As Bryant sees it, the water problem in Pennsylvania prisons is not unique to the prisons, but is a community problem.  It is, however, almost always a problem at the prison.  It is very noticeable when the water is brown or black, but even when it looks clear, it foams in a way that suggests an impurity, and it often smells of sulfur.  There is something wrong with it chemically.

The brothers at the prison constantly go to the infirmary for intestinal problems and frequently visit the bathrooms, especially if they drink a pint or so of water in a single series of gulps.  At Frackville, clean bottled water can only be purchased in the visiting room, not in the commissary.  The guards’ dining room has bottled water available all the time.  The prisoners have no option but to drink the polluted water that makes them sick.

Bryant has written to both the Department of Environmental Protection and the Environmental Protection Agency, but he doesn’t believe their reports are truthful.  First, the monitors who come to the prison do not test the water on the block but rather test somewhat cleaner water.  Second, one government branch often covers up for another.  Didn’t we see that in Flint, Mich.?

Schuylkill, the county in which Frackville is situated, has been called a cancer hotbed because it is so polluted and the cancer rate is so high. Bryant says the government has both the funds and the resources to clean this up.

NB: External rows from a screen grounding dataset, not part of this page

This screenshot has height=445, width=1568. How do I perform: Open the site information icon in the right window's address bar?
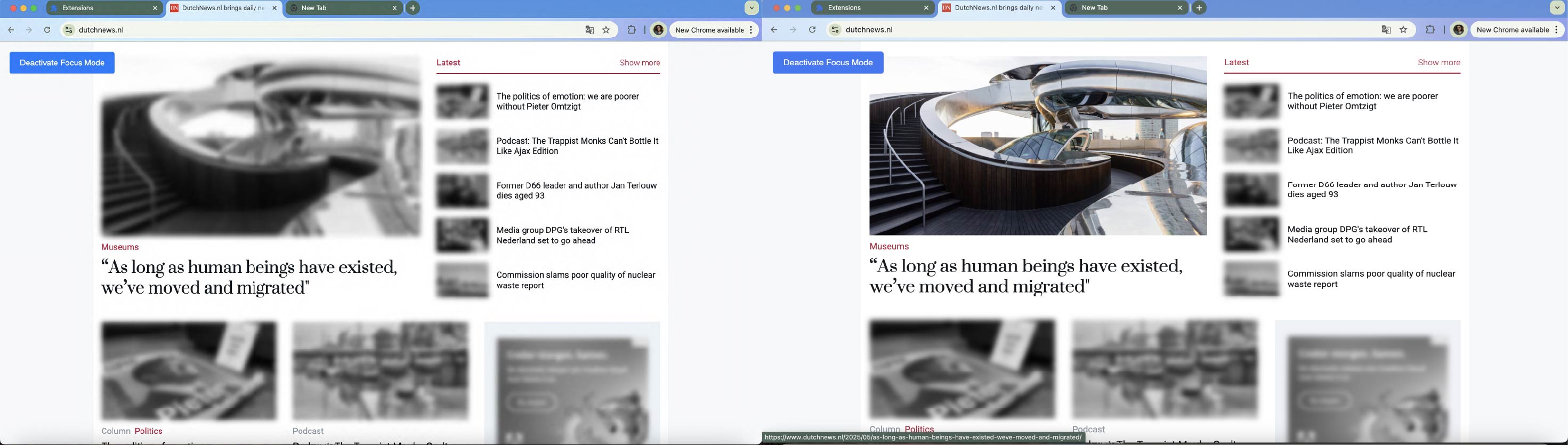coord(835,30)
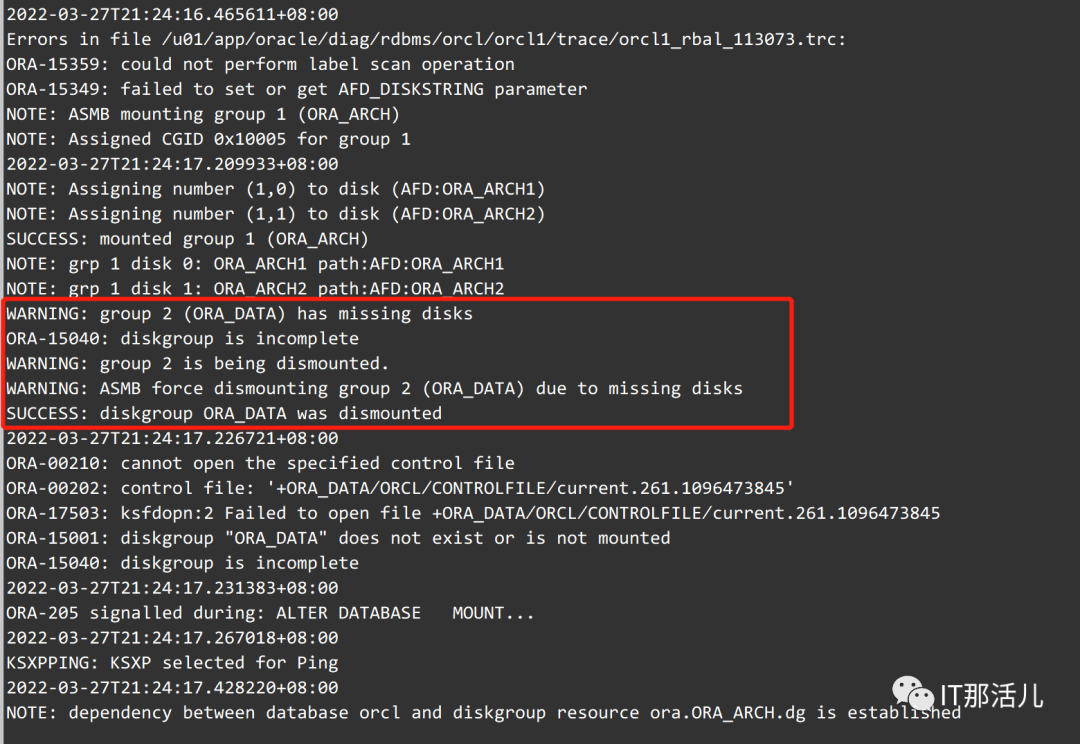
Task: Click SUCCESS diskgroup ORA_DATA was dismounted line
Action: tap(224, 413)
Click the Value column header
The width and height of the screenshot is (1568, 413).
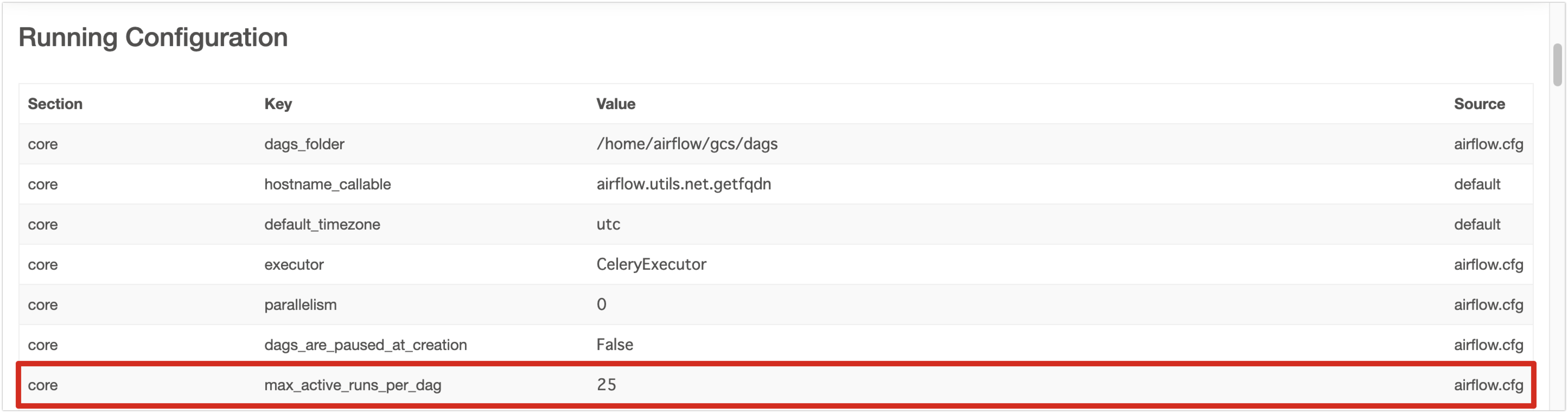pos(615,104)
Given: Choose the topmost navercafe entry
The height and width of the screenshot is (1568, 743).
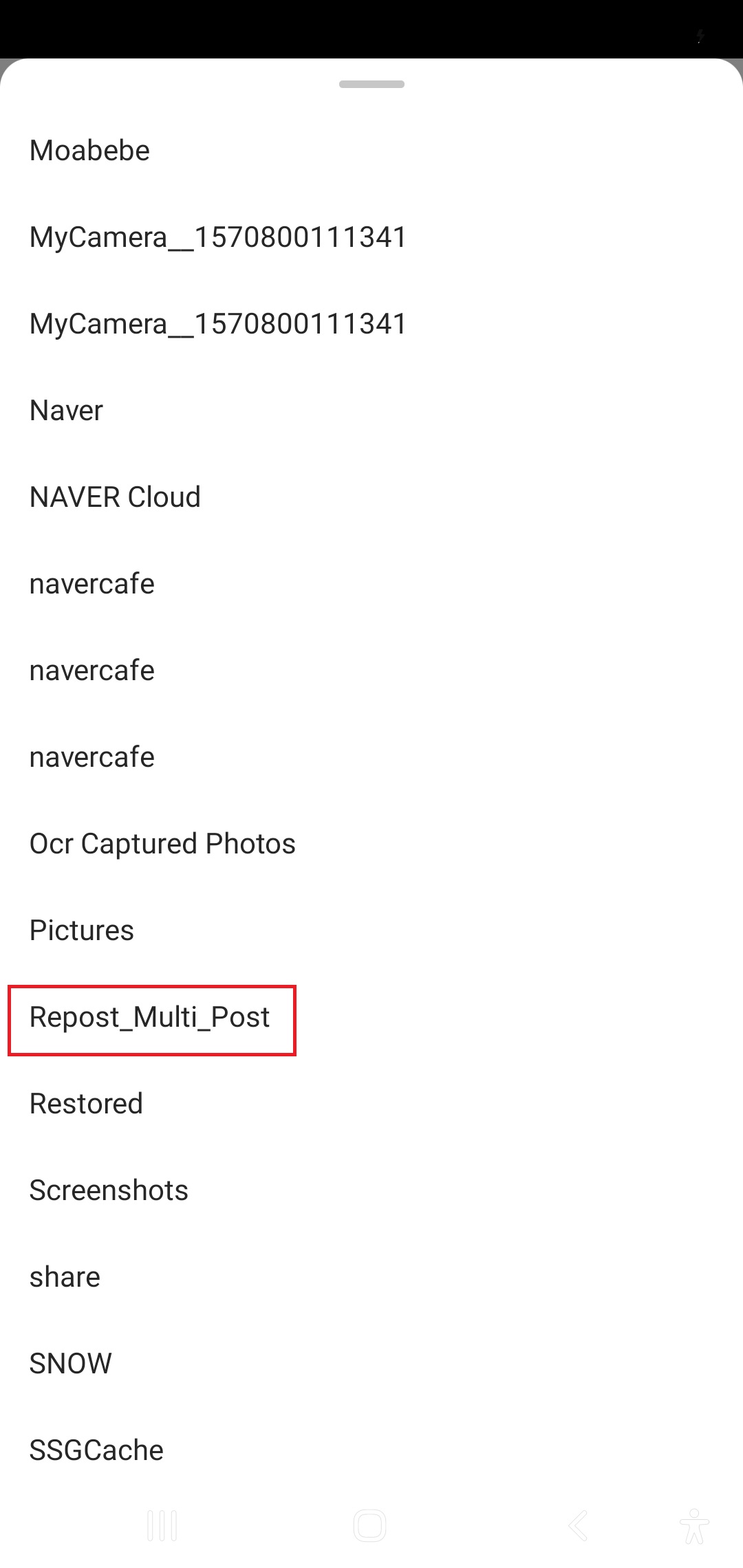Looking at the screenshot, I should pos(372,584).
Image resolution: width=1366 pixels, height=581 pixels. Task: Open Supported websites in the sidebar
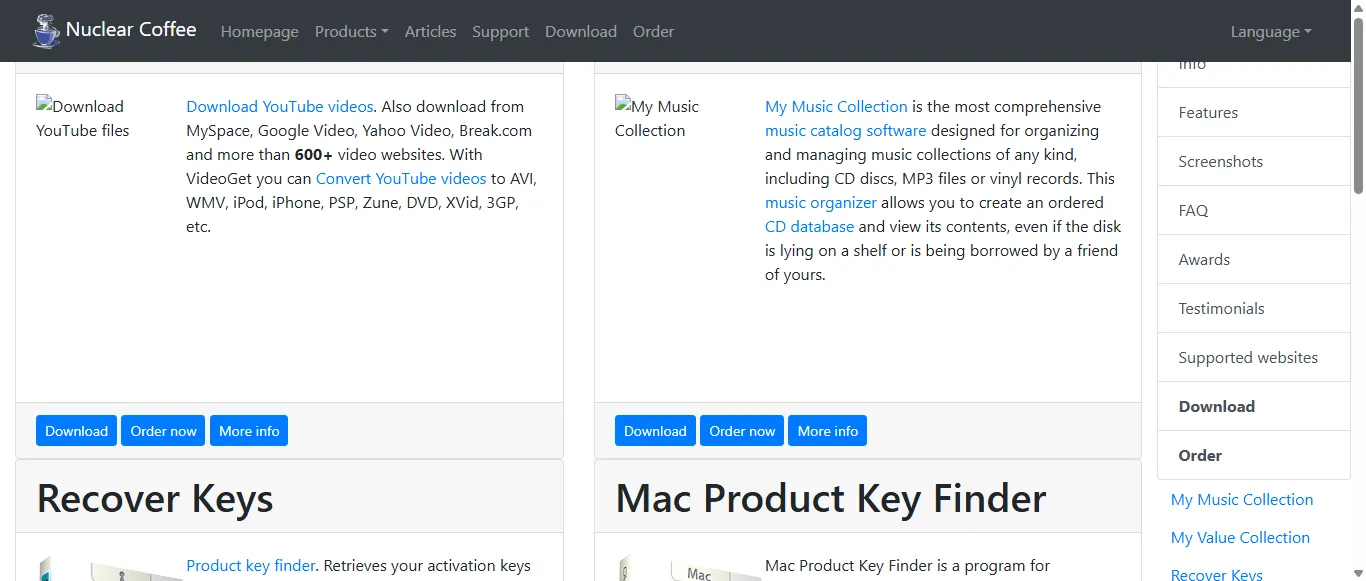(x=1247, y=357)
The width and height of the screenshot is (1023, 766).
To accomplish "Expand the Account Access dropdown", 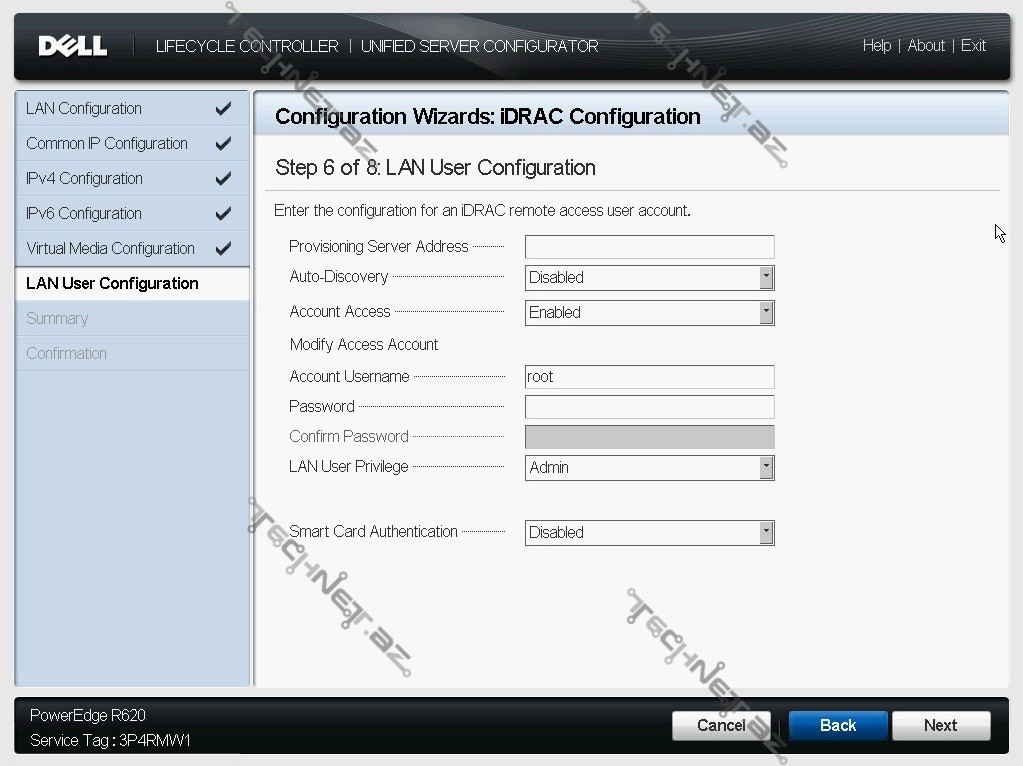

Bryant had brought a legal suit against a corporation that was going to build a coal-processing plant next to SCI Mahanoy, where he was then housed. He won the legal battle!  The plant was not built.  When Mumia met Bryant after his own release from death row in 2011, he was obviously impressed.  (See Mumia’s column, “What’s a ‘jailhouse environmentalist’”? )

We will surely be hearing more from Bryant Arroyo as he has become a passionate and very skillful fighter for justice, one who challenges the authorities whenever they violate the rights of prisoners.  He is determined to make people aware of these human rights violations.

The writer is a member of International Concerned Family and Friends of Mumia Abu-Jamal.